La visione di Wells è molto meno socialista di quanto parrebbe nel romanzo, è anzi pienamente meritocratica. Infatti comprende quattro categorie sociali e non soltanto le due simboleggiate da Eloi e Morlock, perché per lui ogni classe, i lavoratori e gli aristocratici, era divisa in altre due categorie, i “buoni” e i “cattivi”:
aristocratici “buoni”: i “padroni” illuminati che fanno fruttare i loro beni creando nuove attività che portano benessere alla nazione; nella visione di Wells sono essi il motore de progresso. Al limite questa aristocrazia del lavoro sconfina con quella della scienza per portare a una tecnocrazia; si veda per esempio il film tratto da un soggetto di Wells, “Things to Come” (Nel 2000 guerra o pace) in cui la tecnocrazia porta nel mondo un’età di pace, progresso, benessere, grandi conquiste scientifiche;
aristocratici “cattivi”: i ricchi oziosi che non lavorano ma vivono di rendita; non hanno voluto ascoltare i suggerimenti di Wells e di coloro che la pensavano come lui e non si sono fatti da parte lasciando il posto agli aristocratici “buoni”, ma li hanno soffocati esigendo sempre maggiori rendite parassitarie pagate del sistema nazione (diremmo noi); in questo modo non hanno risposto alla domanda della Sfinge e ora i loro discendenti sono gli inetti Eloi;
lavoratori “buoni”: i lavoratori che cercano la promozione sociale grazie al merito, al lavoro, all’intraprendenza, che collaborano e sono disposti a qualche sacrificio per il bene della nazione;
lavoratori “cattivi”: i lavoratori che con le loro rivendicazioni insostenibili impediscono ai datori di lavoro di sviluppare la loro attività ingrandendola a beneficio della nazione; in particolare i socialisti, i comunisti e gli anarchici temuti dai benestanti vittoriani: organizzando scioperi impoveriscono l’intera nazione. I Morlock sono i discendenti di questi, che con la serie infinita delle loro rivendicazioni hanno distrutto la civiltà e ora predano sugli ultimi discendenti degli ex aristocratici.

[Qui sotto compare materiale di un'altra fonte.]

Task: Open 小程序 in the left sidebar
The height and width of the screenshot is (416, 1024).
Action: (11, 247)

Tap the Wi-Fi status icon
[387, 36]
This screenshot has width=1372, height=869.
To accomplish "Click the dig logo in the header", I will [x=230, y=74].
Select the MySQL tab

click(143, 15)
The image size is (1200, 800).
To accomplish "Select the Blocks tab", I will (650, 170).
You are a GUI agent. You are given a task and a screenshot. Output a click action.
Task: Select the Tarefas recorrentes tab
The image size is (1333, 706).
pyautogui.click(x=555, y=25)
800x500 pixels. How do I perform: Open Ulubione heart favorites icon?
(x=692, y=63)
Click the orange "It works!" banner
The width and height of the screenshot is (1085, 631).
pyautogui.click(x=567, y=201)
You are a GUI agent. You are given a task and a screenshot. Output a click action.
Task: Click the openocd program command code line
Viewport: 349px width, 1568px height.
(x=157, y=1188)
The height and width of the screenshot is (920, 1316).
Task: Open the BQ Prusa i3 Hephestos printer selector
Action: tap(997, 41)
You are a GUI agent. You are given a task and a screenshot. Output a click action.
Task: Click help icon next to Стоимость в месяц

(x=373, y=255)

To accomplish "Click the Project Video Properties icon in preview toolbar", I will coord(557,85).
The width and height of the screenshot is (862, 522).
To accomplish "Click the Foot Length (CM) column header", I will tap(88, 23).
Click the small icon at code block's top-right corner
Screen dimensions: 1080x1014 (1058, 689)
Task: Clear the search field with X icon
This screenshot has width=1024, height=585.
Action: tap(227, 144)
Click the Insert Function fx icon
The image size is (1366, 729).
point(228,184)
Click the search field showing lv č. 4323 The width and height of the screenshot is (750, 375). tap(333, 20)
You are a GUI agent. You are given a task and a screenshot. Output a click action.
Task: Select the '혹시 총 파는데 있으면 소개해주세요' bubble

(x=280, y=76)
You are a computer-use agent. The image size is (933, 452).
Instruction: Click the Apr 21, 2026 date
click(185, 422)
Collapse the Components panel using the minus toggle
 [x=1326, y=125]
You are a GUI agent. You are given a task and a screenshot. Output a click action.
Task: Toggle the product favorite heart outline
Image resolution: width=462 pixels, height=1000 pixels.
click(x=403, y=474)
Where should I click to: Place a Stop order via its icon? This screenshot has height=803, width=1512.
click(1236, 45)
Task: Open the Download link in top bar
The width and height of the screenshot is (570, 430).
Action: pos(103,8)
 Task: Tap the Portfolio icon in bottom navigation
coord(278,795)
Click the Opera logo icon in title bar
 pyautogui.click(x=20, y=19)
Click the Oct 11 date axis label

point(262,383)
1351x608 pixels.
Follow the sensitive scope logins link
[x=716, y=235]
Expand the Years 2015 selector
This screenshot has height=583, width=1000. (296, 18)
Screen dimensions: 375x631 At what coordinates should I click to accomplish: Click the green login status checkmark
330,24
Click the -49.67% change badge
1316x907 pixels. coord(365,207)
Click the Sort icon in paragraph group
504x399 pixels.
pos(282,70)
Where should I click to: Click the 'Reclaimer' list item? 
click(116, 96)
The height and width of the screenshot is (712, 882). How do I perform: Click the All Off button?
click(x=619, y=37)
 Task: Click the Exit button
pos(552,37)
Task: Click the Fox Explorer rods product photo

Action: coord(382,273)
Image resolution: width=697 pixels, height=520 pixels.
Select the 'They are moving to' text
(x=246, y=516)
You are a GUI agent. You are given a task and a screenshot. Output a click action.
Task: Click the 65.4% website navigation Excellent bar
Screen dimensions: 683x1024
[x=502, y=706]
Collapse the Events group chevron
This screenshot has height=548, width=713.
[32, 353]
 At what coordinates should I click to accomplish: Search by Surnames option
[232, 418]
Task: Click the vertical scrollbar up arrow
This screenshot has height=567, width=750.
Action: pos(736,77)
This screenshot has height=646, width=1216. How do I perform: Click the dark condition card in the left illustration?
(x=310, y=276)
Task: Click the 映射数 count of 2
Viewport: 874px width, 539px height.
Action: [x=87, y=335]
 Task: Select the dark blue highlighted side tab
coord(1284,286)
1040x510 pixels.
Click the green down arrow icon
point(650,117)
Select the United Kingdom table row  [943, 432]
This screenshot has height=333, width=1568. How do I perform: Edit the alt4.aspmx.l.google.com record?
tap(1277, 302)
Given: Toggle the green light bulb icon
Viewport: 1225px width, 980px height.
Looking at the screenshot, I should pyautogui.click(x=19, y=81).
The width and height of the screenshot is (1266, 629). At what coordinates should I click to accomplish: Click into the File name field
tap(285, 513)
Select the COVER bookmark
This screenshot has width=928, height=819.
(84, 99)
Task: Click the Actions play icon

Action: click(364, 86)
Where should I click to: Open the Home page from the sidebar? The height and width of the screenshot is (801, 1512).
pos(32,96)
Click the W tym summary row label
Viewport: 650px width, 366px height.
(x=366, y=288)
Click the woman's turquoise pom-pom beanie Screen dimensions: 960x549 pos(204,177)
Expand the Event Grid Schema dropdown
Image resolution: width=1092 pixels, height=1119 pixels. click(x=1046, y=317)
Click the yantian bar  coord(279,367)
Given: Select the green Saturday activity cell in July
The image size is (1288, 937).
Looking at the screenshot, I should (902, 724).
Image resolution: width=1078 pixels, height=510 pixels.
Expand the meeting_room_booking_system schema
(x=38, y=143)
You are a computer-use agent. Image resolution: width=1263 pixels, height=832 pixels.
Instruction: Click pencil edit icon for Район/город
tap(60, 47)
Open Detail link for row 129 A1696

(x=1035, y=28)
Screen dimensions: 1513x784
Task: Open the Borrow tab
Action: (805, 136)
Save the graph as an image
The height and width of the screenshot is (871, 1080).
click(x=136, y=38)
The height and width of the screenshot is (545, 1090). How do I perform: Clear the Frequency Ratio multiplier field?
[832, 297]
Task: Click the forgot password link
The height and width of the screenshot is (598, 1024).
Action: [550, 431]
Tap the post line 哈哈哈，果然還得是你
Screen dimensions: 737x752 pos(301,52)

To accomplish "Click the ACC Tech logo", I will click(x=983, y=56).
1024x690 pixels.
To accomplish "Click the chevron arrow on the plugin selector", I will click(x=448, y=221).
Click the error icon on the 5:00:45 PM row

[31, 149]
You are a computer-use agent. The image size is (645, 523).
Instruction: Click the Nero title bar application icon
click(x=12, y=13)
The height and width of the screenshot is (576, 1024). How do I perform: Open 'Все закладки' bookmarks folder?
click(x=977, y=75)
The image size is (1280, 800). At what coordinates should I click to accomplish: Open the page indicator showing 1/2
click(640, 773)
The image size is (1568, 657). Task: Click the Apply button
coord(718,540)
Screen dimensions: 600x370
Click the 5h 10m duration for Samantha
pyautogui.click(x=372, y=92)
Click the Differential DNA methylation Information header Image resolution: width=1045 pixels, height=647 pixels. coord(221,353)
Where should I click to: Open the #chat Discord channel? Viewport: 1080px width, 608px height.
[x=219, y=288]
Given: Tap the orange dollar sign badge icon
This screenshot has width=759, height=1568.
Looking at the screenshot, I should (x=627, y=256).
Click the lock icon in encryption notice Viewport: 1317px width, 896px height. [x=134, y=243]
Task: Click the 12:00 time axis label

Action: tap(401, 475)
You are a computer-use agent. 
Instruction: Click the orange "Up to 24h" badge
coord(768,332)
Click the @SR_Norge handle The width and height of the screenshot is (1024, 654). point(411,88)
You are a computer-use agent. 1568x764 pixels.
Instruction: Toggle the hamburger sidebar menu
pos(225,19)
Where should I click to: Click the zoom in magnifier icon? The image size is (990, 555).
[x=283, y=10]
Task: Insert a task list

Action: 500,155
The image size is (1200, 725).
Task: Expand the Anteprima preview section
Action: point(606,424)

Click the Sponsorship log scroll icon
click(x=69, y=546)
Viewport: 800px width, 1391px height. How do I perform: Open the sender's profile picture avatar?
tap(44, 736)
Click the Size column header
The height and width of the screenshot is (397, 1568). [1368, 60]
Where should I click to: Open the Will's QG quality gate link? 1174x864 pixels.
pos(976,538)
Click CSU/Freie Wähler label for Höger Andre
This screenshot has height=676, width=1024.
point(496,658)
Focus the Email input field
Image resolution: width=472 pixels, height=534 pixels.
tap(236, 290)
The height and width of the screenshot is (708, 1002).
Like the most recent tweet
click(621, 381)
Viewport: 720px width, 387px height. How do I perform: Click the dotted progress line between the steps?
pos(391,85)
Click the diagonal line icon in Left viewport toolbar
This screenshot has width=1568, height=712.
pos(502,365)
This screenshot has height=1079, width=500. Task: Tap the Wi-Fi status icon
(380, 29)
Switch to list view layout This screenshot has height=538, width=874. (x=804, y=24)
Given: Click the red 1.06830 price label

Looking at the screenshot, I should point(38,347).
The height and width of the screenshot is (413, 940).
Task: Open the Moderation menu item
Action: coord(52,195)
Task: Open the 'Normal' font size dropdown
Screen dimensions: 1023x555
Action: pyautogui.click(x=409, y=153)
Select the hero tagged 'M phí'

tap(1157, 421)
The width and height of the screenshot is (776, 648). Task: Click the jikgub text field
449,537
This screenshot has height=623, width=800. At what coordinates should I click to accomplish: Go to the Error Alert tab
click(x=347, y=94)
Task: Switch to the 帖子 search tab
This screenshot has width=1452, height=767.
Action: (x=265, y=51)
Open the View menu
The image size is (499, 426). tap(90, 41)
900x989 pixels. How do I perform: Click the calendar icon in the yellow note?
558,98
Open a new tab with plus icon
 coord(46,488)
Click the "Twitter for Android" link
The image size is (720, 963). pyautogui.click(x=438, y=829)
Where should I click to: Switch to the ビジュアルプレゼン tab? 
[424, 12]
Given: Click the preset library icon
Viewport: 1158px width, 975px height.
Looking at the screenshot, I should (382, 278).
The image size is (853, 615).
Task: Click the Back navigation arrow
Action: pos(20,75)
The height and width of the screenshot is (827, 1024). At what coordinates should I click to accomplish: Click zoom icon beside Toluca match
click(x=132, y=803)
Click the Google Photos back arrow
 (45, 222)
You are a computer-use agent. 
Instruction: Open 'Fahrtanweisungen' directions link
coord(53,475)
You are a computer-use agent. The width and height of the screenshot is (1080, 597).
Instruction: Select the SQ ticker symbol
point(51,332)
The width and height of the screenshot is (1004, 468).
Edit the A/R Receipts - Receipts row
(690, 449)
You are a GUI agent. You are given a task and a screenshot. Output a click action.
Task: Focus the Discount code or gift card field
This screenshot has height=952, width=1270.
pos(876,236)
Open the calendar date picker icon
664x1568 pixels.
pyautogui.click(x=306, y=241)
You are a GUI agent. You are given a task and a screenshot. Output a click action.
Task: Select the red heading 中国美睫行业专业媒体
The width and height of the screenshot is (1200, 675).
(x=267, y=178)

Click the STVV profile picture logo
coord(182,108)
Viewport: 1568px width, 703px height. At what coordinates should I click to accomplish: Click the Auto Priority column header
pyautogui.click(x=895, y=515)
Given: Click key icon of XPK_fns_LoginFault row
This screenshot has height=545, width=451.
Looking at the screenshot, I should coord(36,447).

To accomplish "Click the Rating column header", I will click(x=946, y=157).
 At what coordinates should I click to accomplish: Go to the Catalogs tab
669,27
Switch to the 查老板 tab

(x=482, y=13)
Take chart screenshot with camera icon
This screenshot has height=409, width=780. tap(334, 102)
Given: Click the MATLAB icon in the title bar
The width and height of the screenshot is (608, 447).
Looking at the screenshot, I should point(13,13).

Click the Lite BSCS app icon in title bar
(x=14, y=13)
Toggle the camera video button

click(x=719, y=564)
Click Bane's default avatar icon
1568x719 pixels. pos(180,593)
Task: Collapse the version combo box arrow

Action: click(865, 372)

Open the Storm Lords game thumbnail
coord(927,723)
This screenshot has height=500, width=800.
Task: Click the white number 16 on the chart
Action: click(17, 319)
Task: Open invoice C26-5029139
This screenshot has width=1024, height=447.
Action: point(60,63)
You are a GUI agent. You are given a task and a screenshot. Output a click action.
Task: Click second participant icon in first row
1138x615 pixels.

Di conseguenza, Eloi e Morlock sarebbero da vedere come un’allegoria molto meno vaga di quello che sembra a noi oggi. Sul legame — evidente per i vittoriani — tra la Sfinge di Carlyle e quella di Wells, Stover cita la critica dell’epoca che si riferiva a Wells come “un nuovo Carlyle”. L’allegoria dei Morlock e degli Eloi è dunque buona, un po’ meno le motivazioni con cui Wells la ha introdotta!